Ana içeriğe atla

Siyaset Kasapları CHP'yi Hakikat Mezbahanesine Çevirmeye Çalışıyor!

" Uzun Bıçaklar Gecesi" aklıma niye takıldı bilmiyorum ama Hitler'in, Nasyonal Sosyalist Parti'sinde, kendine muhalif olanları temizleme operasyonu olduğunu herkes biliyor. Bir gecede 100'lerce parti içi muhalif bıçaklarla öldürüldü ve Hitler'in mutlak  iktidarının önü tamamen açıldı. Sonucu ise, 2. dünya savaşı ve 45 milyon insanın ölümü oldu.

Şimdi bu girişten sonra, CHP’yi yönetenleri, tarihi iki hata yapma yolunda hızla ilerledikleri için uyarıyorum..

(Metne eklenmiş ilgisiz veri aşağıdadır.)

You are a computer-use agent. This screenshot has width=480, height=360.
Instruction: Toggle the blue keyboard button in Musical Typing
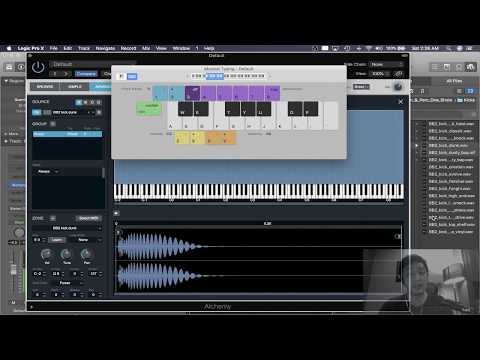132,76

Parti siyasi iradesi, yerel seçimi kazandıran şartları doğru okuyamamanın yanlışı içinde. 11 Büyükşehir Belediye Başkanı, doğru siyasi perspektif oluşturulamayınca, her biri kendi tecrübeleriyle, el yordamıyla, yaşadıkları fikri çölleşmeden kurtulmaya çalışıyorlar.

Buna çözüm için düşünülen, "Belediye Başkanları Buluşmalar"ının  ne ürettiğine, üretip üretmediğine, yaptıklarının halkta bir karşılığı olacak mı yoksa bunlar, Murat Zöhre'nin deyişi ile,' Kaptanın Seyir Defteri' ne düşülen küçük notlar olarak mı kalacak, yaşayıp öğreneceğiz! 

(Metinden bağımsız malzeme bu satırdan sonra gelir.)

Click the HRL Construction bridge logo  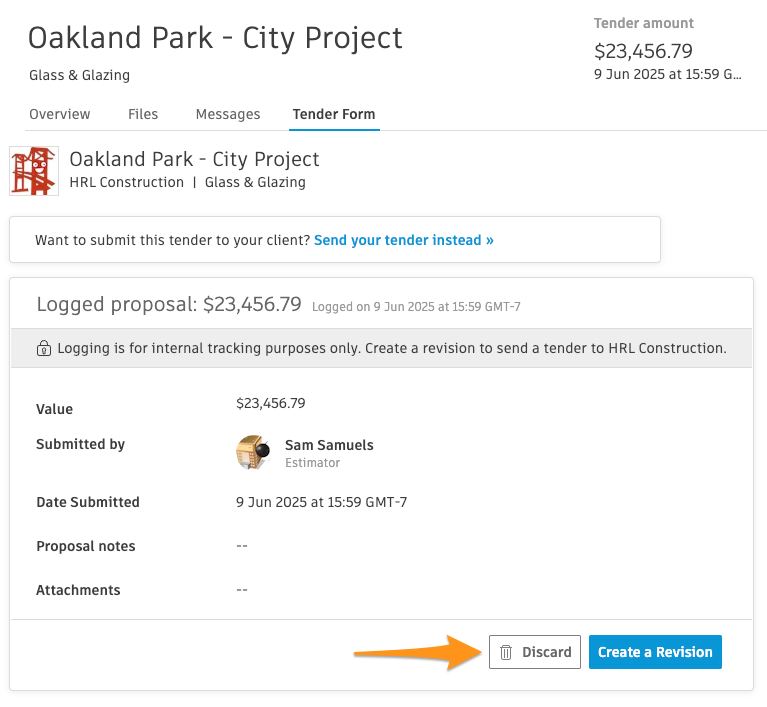click(34, 171)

İkinci tehlike daha büyük; kongrelerde tek aday dayatması,  parti kadrolarına zehir içirilmesi demektir ki, bu, partiyi, hakikat kasaplarının çalıştığı mezbahanelere döndürür. Bırakın adaylar çıksın, konuşup anlatsın ve delege özgür iradesiyle oyunu kullansın. Seçilenler zaten CHP'liler olacak. Kimden, neyden, niçin çekiniyorsunuz?

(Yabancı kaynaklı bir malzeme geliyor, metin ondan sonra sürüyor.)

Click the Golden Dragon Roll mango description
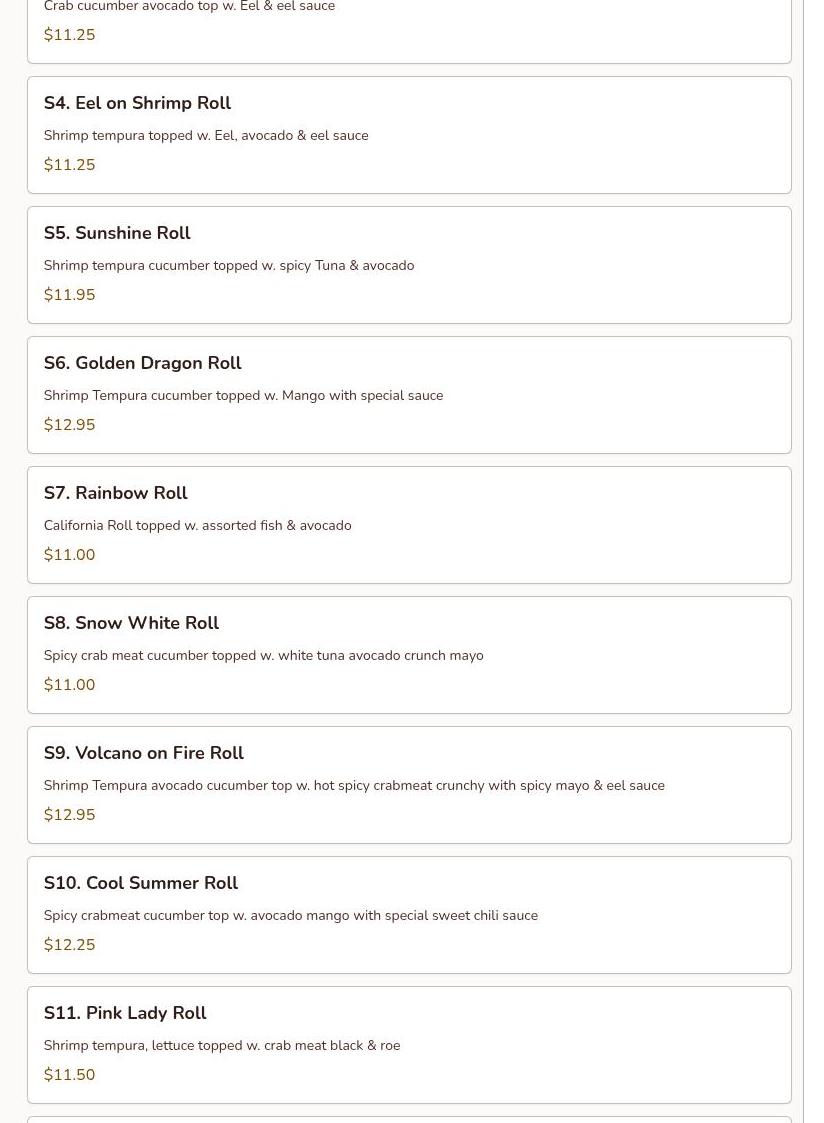824x1123 pixels. tap(243, 396)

Önceki bir yazımda 'Zeydan Karalar Kurultay’ın fikri önderi olsun mu?’ diye sorarken işte bu tehlikeye dikkat çekiyor, 11 Büyükşehir Belediye Başkanı içerisinde bu tehlikeyi görebilecek tek siyasetçi olarak, hiç olmazsa Adana il Kongresi’nden başlayarak, filtrelenmiş bir siyaset ile partinin geleceğine katkı koymasından söz ediyordum.

Bunu başarıp başaramayacağımızı göreceğimiz günlere az kaldı. Kararı, sadece Adana’nın değil, Türkiye’nin geleceğini yönlendirecektir. Sessizliği ya da tavırsızlığı ise dayatılanı kabullenmektir ki, parti ve şehir yakın tarihi bunu uzak zamana bırakmadan yazacaktır.

Bilinen gerçeğin altını çizelim; HDP ve İYİ Parti’nin oyları olmasaydı, 11 Büyükşehir Belediyesi kazanılmıyordu. Seçim, ‘HAYIR’ ittifakını bir arada tutan dengelerin sonucudur.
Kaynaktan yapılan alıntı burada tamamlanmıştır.